Energy drinks may contain a variety of ingredients including caffeine, sugars and herbal supplements. They often contain high concentrations of stimulants, and these can be potentially harmful to health and unlike vitamin waters and sport drinks they are not considered beneficial for rehydration. In energy drinks caffeine is often mixed with other powerful stimulants, which adversely affects the cardiovascular and nervous systems.
Several studies suggest that caffeine-laden energy drinks can harm blood vessels and energy drinks are linked to heart, nerve and stomach issues. Although the FDA regulates food and drink in the US, energy drinks manufacturers can get past ingredient restrictions and limits as they energy drinks can be classified as dietary supplements.
What does research say?
A small study by the American Heart Association found that the blood vessel function of young adults notably diminished after consuming just one energy drink. Other studies have also shown how a single beverage can raise blood pressure and cortisol levels, both markers of stress, of the drinker.
A meta-analysis of by the World Health Organization (WHO) on energy drink research noted that the adverse health effects caused after consuming energy drinks are chiefly linked to the content of caffeine in the drink. While caffeine overdose is not necessarily fatal, in worse cases, it can lead to palpitations, vomiting, nausea, convulsions, metabolic acidosis, and hypertension. The WHO study also reported that adults who frequently consume these drinks might be at more risk of hypertension and type 2 diabetes, as caffeine is known to reduce insulin sensitivity.

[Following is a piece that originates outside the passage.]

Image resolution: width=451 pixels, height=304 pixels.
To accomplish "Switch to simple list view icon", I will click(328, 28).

WHO also warns that the problem is not only with the quantity of stimulant in the drink, but also the speed at which someone drinks them. Although the caffeine levels in some coffee is comparable to that of energy drinks, coffee is usually consumed hot and hence slowly. On the other hand, energy drinks can be swallowed in a matter of minutes and this sudden spike of caffeine can be powerful enough to trigger a heart attack, despite the total dosage being the same as that of a strong cup of coffee. Needless to say, the same risks apply to people who consume cold coffees or multiple double-shot drink with high caffeine content.

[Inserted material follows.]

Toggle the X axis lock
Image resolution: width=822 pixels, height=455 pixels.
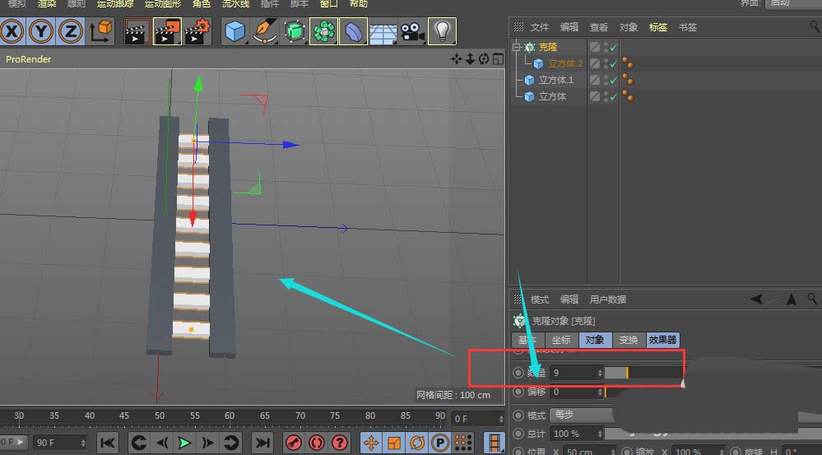click(x=12, y=32)
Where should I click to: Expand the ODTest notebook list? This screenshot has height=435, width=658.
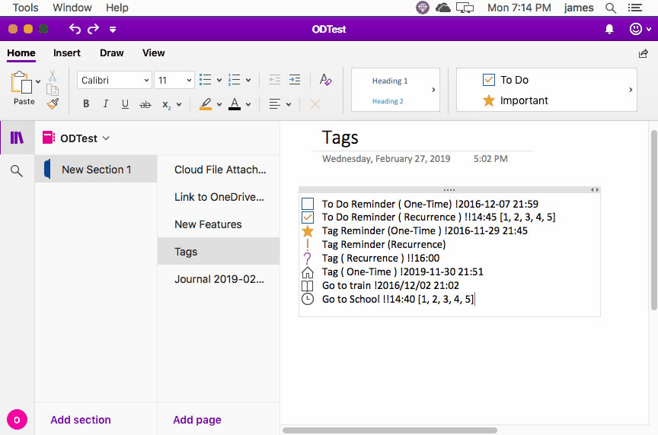pyautogui.click(x=106, y=138)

Energy drinks and physical activities
Using energy drinks while exercising is common practise. However, this may do more harm than good because energy drinks have been found to reduce the diameter of blood vessels and restrict the flow of blood and oxygen delivery. During exercise arterial function needs to be at its peak and blood circulation should be efficient so that oxygen is transported to cells effectively and quickly.

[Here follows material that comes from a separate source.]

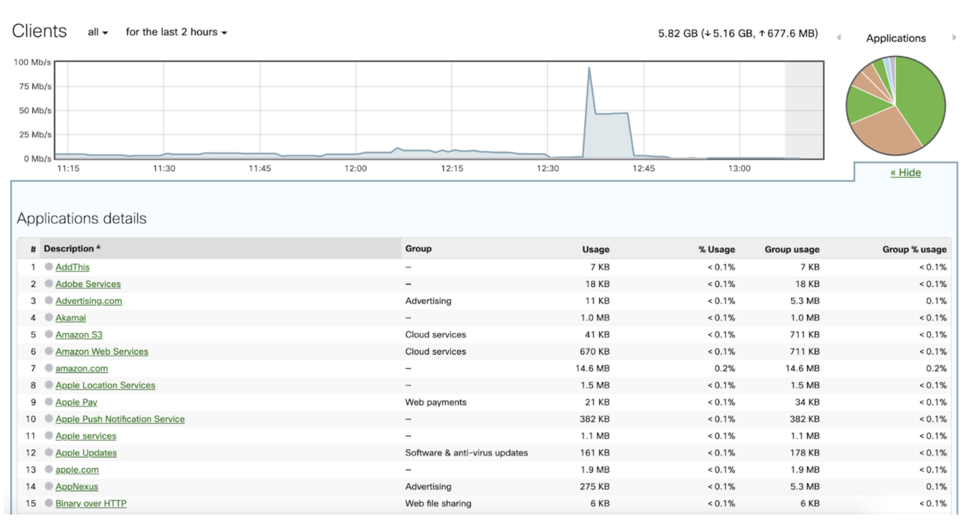Click the left arrow beside the Applications panel title
Screen dimensions: 970x528
[x=839, y=37]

Hence, consuming energy drinks during activities might not be a good idea as it leads to the heart having to work more while oxygen supply to the heart diminishes, which may account for some cases of cardiac arrest associated with energy drinks and exercise.
Global reports on energy drinks
Reports from Germany indicate that since 2002 energy drinks have been implicated in cases of kidney failure, liver damage, agitation, seizures, psychotic conditions, respiratory disorders, rhabdomyolysis, cardiac dysrhythmias, tachycardia, hypertension, heart failure, and death. Studies from Ireland and New Zealand each report about 15-20 serious complications related to consumption of energy drinks over a period of 4 to 6 years.
Several countries have tried to exclude energy drinks from their drinks market. France managed to ban one energy drink brand containing taurine for twelve years, but the ban was revoked when manufacturers petitioned the European Commission citing the lack of proof that these drinks were unsafe. Countries that have successfully banned high-caffeine beverages to some extent include: Australia, Uruguay, Denmark, and Turkey . In many other countries including the US, energy drinks are still available and accessible to children and teens.